Delbert Mann remembers the good old days. They were one year ago, when he directed a new, live TV production of the play "All the Way Home" for NBC. And then there were the even better, even older days, when Mann directed a live TV play not once a year but often once a week in the 1950s, the golden age of television.
He would direct a live TV play from Rockefeller Center on a Sunday night, have a drink or two at Hurley's Bar, take a suburban train home to Connecticut, then come in on Monday and pick up a new script for the next week's play. These were crazy times, and great times, for television.
Now Mann is in Nashville preparing another live TV drama, "The Member of the Wedding" by Carson McCullers, an "NBC Live Theater" tonight at 9 on Channel 4. The cast of the play, set in rural Georgia of 1945 and first produced on Broadway in 1950, includes 18-year-old Dana Hill (of "Shoot the Moon" and "Fallen Angel") as 12-year-old Frankie Addams and Pearl Bailey as the family cook, a role played in the memorable 1952 movie version by the great Ethel Waters.
In the golden age, live plays -- often new originals -- were televised from TV studios, but "NBC Live Theater" presents them from actual theaters with live audiences present. And so "The Member of the Wedding" will originate from the James K. Polk Theater at the Tennessee Performing Arts Center.
"We see it as an event, a theatrical event televised for the home," says Mann from Nashville. "I have staged it with both audiences in mind, but the essential focus of the rehearsal and the planning is to make it a television experience for the television viewer. It's like, and yet unlike, the PBS 'Live from the Met.' They hide their cameras; the cameras must not interfere. Our show is conceived with the cameras and equipment being there as part of it.

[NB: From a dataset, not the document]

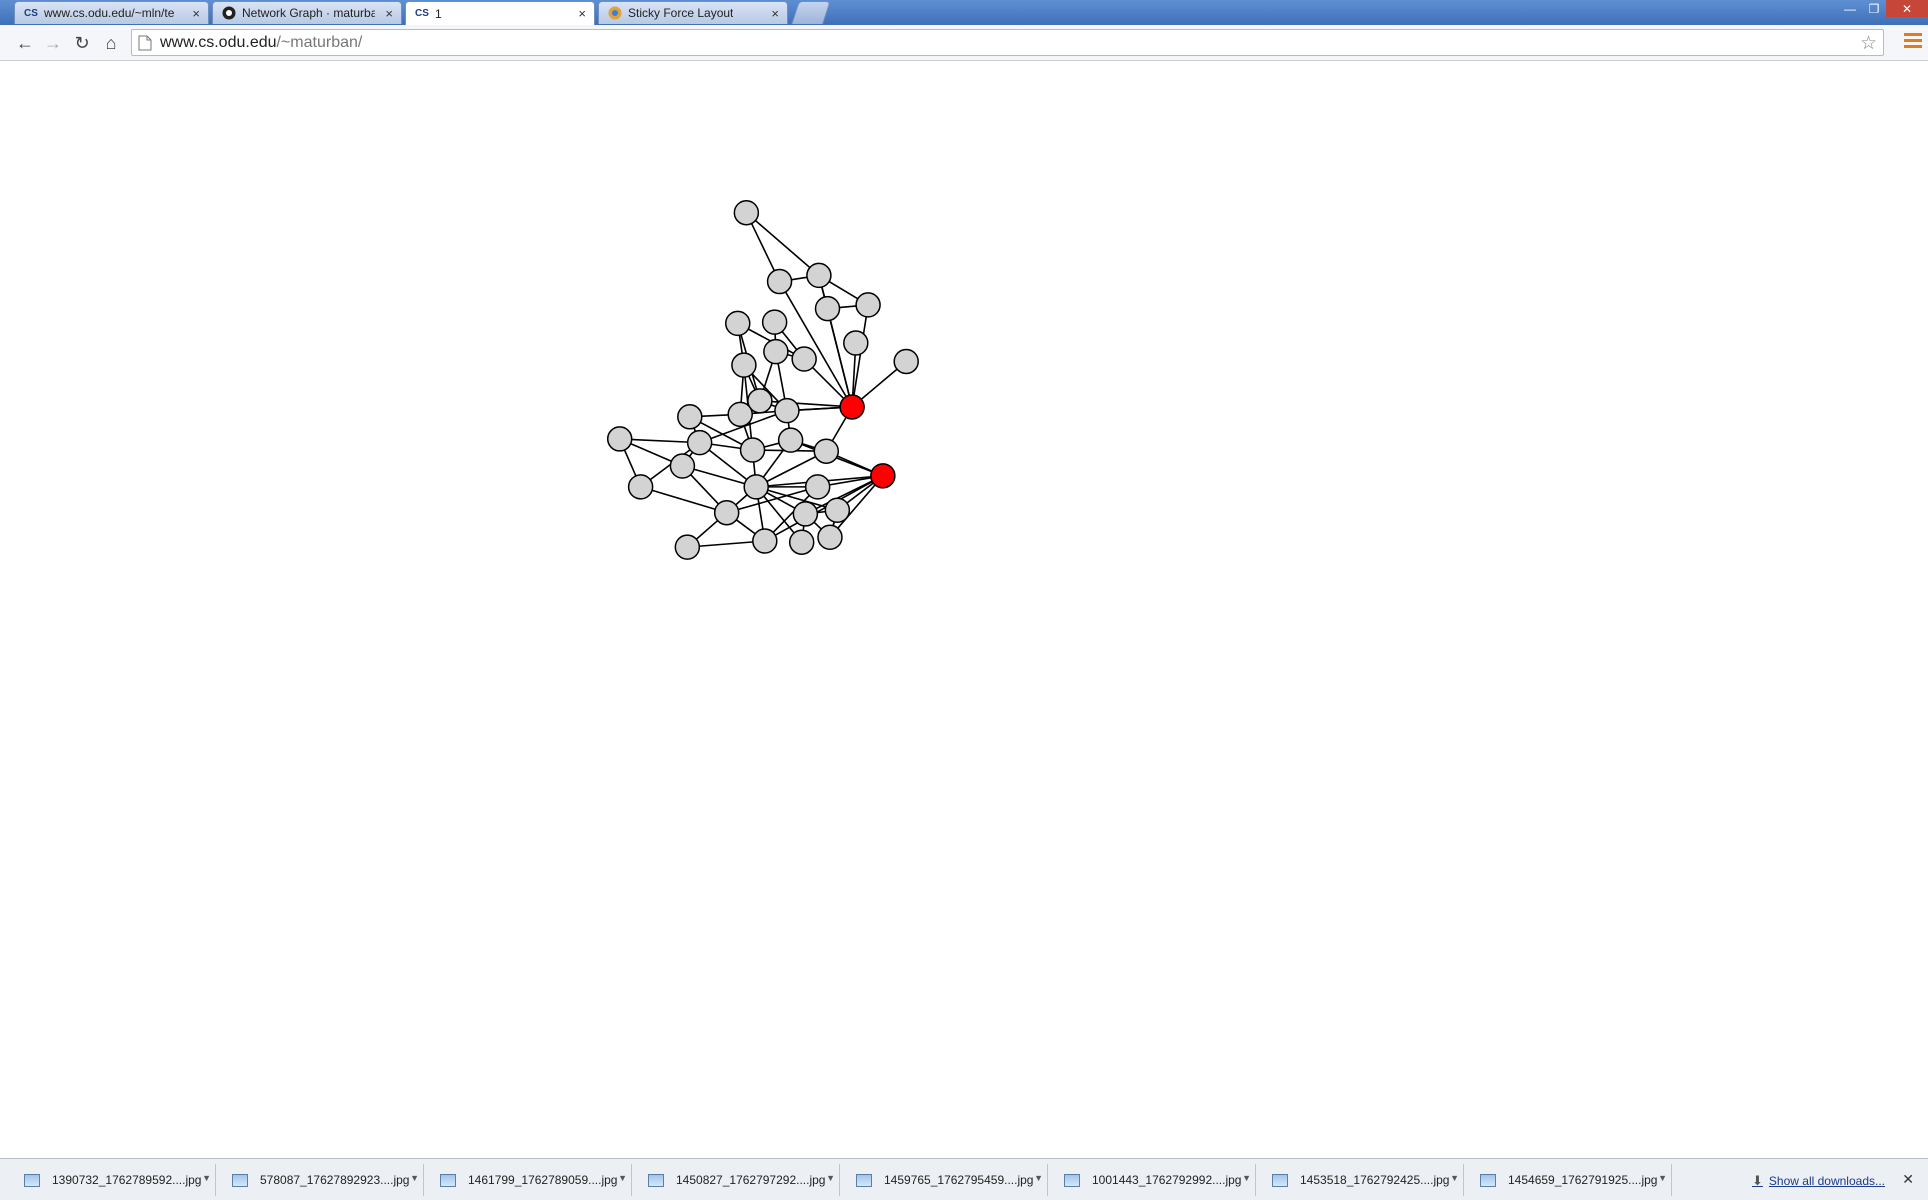 The width and height of the screenshot is (1928, 1200). Describe the element at coordinates (127, 1180) in the screenshot. I see `download-filename: 1390732_1762789592....jpg` at that location.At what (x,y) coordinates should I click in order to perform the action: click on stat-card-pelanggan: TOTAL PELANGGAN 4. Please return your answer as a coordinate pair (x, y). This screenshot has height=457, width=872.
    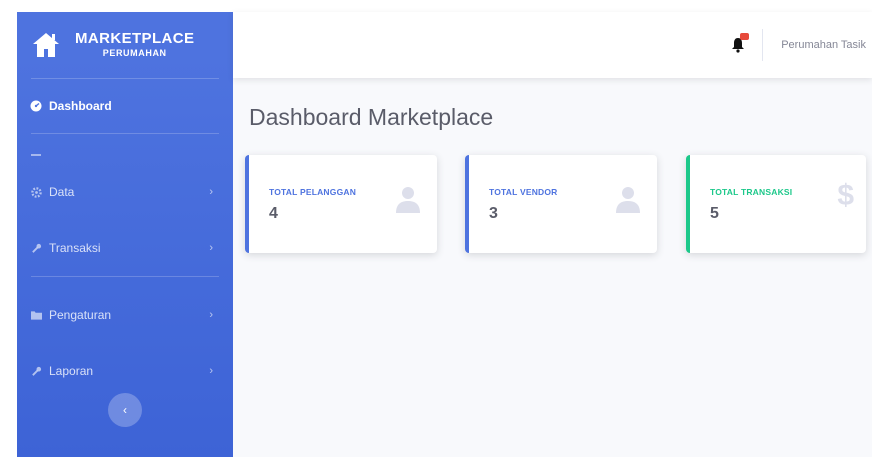
    Looking at the image, I should click on (341, 204).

"We have cameras on the stage, not hidden away in boxes or in the orchestra pit, but right on the apron of the stage, between the audience and the actors if necessary." At some points in the live telecast, people in the audience at the Polk Theater will have to watch the action on TV monitors, or else content themselves with seeing the backsides of camerapersons.
Life would be easier for Mann if they taped the play in front of a live audience and then edited it for broadcast, but that wouldn't be the same. It wouldn't be live, the way a football game or a space shuttle landing is live, and that still counts for something. "No matter what the quality of the script in the old days," says Mann, "I always got a strong impression from the urgency of the live situation."

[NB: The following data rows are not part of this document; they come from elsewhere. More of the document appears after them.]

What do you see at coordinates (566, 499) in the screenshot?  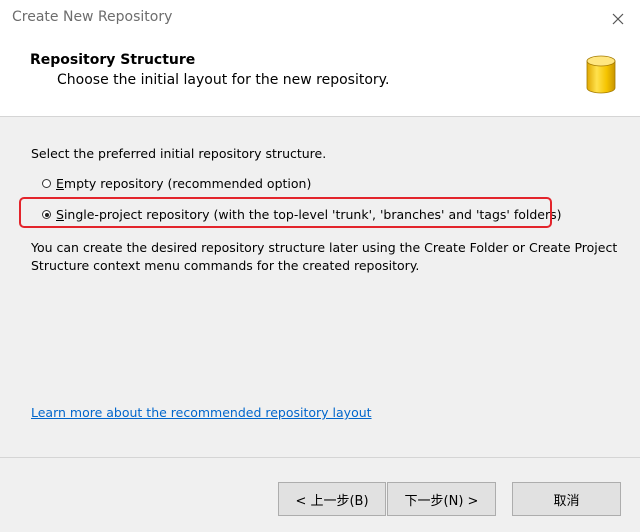 I see `cancel-button: 取消` at bounding box center [566, 499].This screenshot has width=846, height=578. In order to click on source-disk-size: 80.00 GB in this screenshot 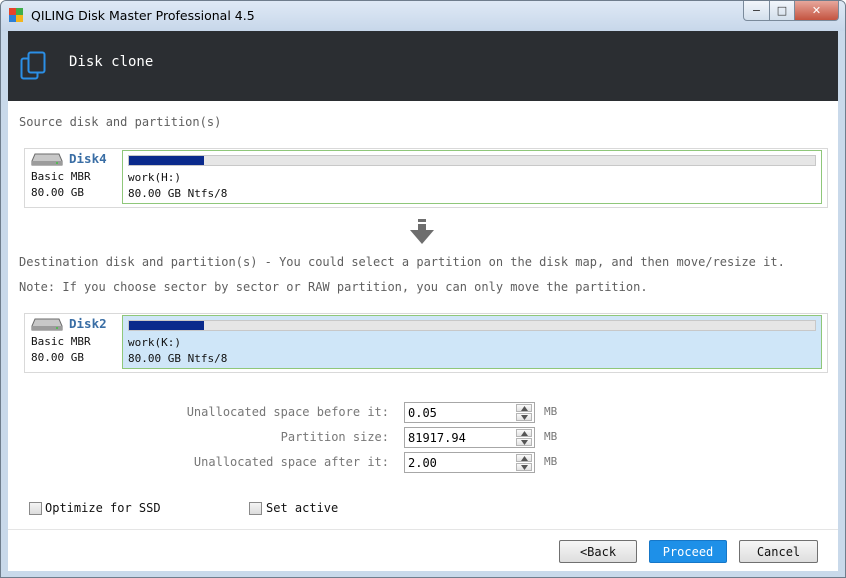, I will do `click(58, 192)`.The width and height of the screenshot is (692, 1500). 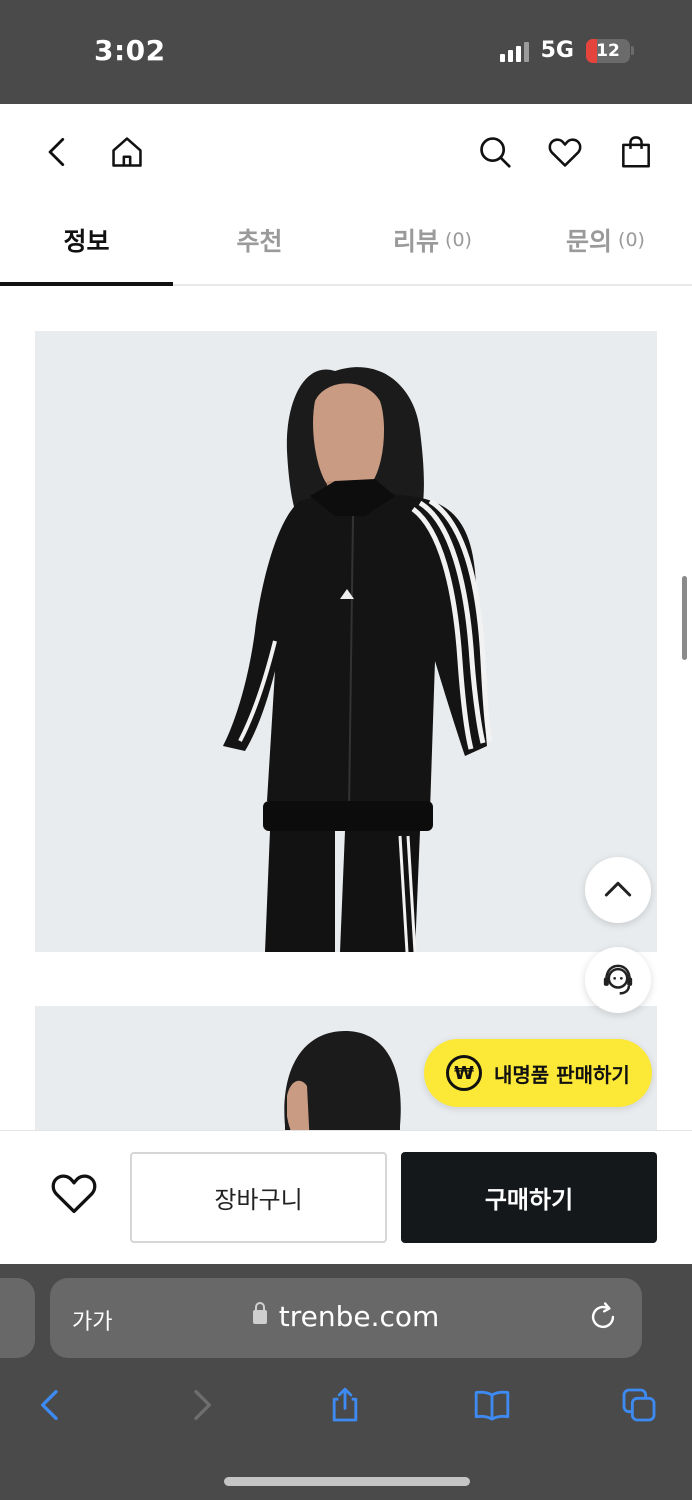 I want to click on scroll-indicator, so click(x=684, y=618).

Mann has made feature films and TV films. He won an Oscar for directing the movie version of Paddy Chayefsky's classic, "Marty." But first he directed the live TV version starring Rod Steiger. This was one of the legendary nights in TV history.
"The problems and the pressures of doing 'Marty' were absolutely similar to what we're going through now," Mann says. "All I remember is hoping to God it was all going to go well." The original "Marty" was reshown last year on PBS. There was no videotape when "Marty" was made; the copy shown was a kinescope, a film shot off a TV monitor. For years it was thought no kinescope of "Marty" even existed, but finally, one turned up.
In 1955, two years after "Marty," Mann directed another landmark, a TV production of "The Petrified Forest" starring Henry Fonda, Lauren Bacall and, in his only TV dramatic appearance, Humphrey Bogart. Unfortunately, no kinescope of this broadcast has turned up yet. Mann says of the production, "I have never seen it from that day until this. I've been told Lauren Bacall has a copy of that kinescope, so we're trying to contact her."
Actors have nightmares about being on stage and forgetting their lines. What do directors dream? "That actors are on stage and forgetting their lines," says Mann. "You worry about every remote possibility or accident that could happen." With "All the Way Home" last year, there were no unpleasant surprises. The only thing unplanned was Sally Field's curtain-call speech urging solidarity with the workers of Poland.
"It was a total impulse on her part that caught us all by surprise," says Mann. "I was just about to fade to commercial, too. I'm glad we didn't." A sense of danger and daring was part of the thrill of live TV in the '50s. Asked why he and fellow illustrious directors (Arthur Penn, George Roy Hill, many more) left television, Mann says, "We didn't leave television. Television left us. The television we knew was live. When it went to tape and film, it became a different medium."
We lost a lot. With programs like "NBC Live Theater," television attempts to get some of it back again.